Cómo se diagnostican los ácaros en las pestañas
No se diagnostica por foto ni contando síntomas por teléfono. Se hace en consulta, con lámpara de hendidura, que es el microscopio con luz con el que el oftalmólogo mira el ojo de cerca. Con ese aumento los collaretes se ven bien, sobre todo pidiéndote que mires hacia abajo para observar la base de las pestañas superiores. Cuando hace falta confirmarlo, se puede arrancar alguna pestaña, montarla en un porta con aceite y contar los ácaros al microscopio.
Nada de esto lo puedes hacer tú en casa, y ahí está el primer error: mucha gente se autodiagnostica por internet y se pone algo en el borde del ojo durante meses sin saber qué tiene.
Qué se hace cuando de verdad hay Demodex
El tratamiento lo pone el oftalmólogo, y lo que persigue es reducir la población de ácaros y limpiar el folículo, no solo calmar el picor de esta semana. La base es la higiene palpebral hecha bien y sostenida en el tiempo, con productos formulados para el borde del párpado.
El activo más estudiado frente a este ácaro es el terpinen-4-ol, el componente del aceite del árbol del té al que se le atribuye el efecto. Y aquí va una advertencia seria: el aceite del árbol del té puro es irritante para la superficie del ojo y no se aplica por libre. Se usa en concentraciones y formatos preparados para esa zona.
En algunos países existe ya un colirio aprobado específicamente contra el ácaro del párpado. Qué hay disponible donde tú vives, y si te conviene, es una decisión clínica. Y una nota de sentido común: con dolor, visión borrosa, párpado muy hinchado o irritación que no cede, eso ya no es cuestión de cosmética, es motivo de consulta con el oftalmólogo cuanto antes.
Por qué el sérum de pestañas no es la solución al Demodex
Aquí está el punto que casi nadie te cuenta. Un sérum de pestañas es un cosmético pensado para acompañar al pelo mientras crece: hidrata y aporta péptidos, aceites y activos que trabajan sobre la queratina y sobre la fase de crecimiento del folículo. Ninguna de esas cosas mata un ácaro. No está diseñado para eso ni debe venderse como tal.

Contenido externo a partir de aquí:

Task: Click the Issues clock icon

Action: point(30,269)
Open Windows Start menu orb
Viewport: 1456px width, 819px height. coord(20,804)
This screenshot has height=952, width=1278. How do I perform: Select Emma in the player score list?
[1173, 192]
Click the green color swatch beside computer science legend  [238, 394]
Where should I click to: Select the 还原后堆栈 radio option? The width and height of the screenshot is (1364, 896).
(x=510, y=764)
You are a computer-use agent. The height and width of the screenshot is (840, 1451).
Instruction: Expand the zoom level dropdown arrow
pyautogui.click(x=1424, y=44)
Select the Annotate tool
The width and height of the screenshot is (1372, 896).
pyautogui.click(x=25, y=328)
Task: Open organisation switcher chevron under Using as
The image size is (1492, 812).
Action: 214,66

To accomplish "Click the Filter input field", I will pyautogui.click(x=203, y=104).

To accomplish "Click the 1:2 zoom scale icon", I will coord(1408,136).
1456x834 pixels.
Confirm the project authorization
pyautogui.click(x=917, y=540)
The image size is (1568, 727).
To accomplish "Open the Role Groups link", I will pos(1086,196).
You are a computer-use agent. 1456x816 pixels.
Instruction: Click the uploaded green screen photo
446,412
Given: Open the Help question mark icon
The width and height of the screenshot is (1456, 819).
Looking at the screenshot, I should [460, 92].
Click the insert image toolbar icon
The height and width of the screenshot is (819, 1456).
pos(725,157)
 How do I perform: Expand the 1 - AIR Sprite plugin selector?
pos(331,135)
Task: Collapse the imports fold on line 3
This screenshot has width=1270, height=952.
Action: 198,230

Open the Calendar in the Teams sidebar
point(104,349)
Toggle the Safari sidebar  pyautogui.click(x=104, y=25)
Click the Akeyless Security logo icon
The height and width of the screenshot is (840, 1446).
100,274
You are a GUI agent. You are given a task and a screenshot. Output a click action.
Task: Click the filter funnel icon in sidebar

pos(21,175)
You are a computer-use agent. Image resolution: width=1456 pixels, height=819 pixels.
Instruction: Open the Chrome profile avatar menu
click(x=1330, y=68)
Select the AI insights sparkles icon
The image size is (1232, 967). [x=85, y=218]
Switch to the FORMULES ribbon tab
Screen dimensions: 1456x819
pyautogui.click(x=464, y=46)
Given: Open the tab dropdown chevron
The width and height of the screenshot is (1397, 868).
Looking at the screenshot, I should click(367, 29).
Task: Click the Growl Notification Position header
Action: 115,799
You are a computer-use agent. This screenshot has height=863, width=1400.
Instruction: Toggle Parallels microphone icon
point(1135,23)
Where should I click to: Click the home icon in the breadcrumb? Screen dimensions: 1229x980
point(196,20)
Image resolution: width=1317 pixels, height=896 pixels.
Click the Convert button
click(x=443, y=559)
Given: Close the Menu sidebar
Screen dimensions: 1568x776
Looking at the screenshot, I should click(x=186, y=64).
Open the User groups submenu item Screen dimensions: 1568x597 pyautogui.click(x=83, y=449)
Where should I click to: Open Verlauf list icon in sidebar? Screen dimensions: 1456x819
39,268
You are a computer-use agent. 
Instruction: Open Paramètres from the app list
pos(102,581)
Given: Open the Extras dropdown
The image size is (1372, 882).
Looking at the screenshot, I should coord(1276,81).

Hay más. Con el borde del párpado inflamado y con costras, añadir producto encima tiene dos consecuencias: la piel irritada tolera peor cualquier cosa, y el sérum se queda enganchado en los collaretes en vez de llegar a una raíz limpia, así que ni siquiera hace lo que se supone que hace. Lo tienes desarrollado en el artículo sobre usar sérum cuando tienes el párpado inflamado.
Que quede claro: el sérum no causa el Demodex, sencillamente no juega en ese partido. Es como arreglar una gotera pintando el techo. Cuando llegue el momento de retomar la cosmética sí importa la fórmula, porque un párpado que lo ha pasado mal tolera mal las sorpresas: hay sérums que renuncian por completo a los análogos de prostaglandina, como CILARIA.
El orden correcto cuando hay ácaros en las pestañas
Primero, el diagnóstico: que un oftalmólogo mire con lámpara de hendidura y confirme si hay collaretes y ácaros, en lugar de quedarse en la etiqueta genérica de blefaritis. Segundo, el tratamiento dirigido y la higiene palpebral pautada, sostenida el tiempo que te indiquen, hasta que los manguitos desaparezcan de la base de la pestaña y el borde deje de estar rojo.
Y solo entonces, tercero, la cosmética. El sérum llega tarde no porque sea malo, sino porque su trabajo empieza donde termina el del oftalmólogo: sobre un folículo ya limpio y un párpado ya tranquilo. Ahí sí tiene sentido, porque las pestañas perdidas durante la infestación tienen que volver a salir una a una, respetando los tiempos que marca el ciclo natural del pelo. Aplicado sobre una raíz infestada, un sérum solo añade una capa más encima del problema.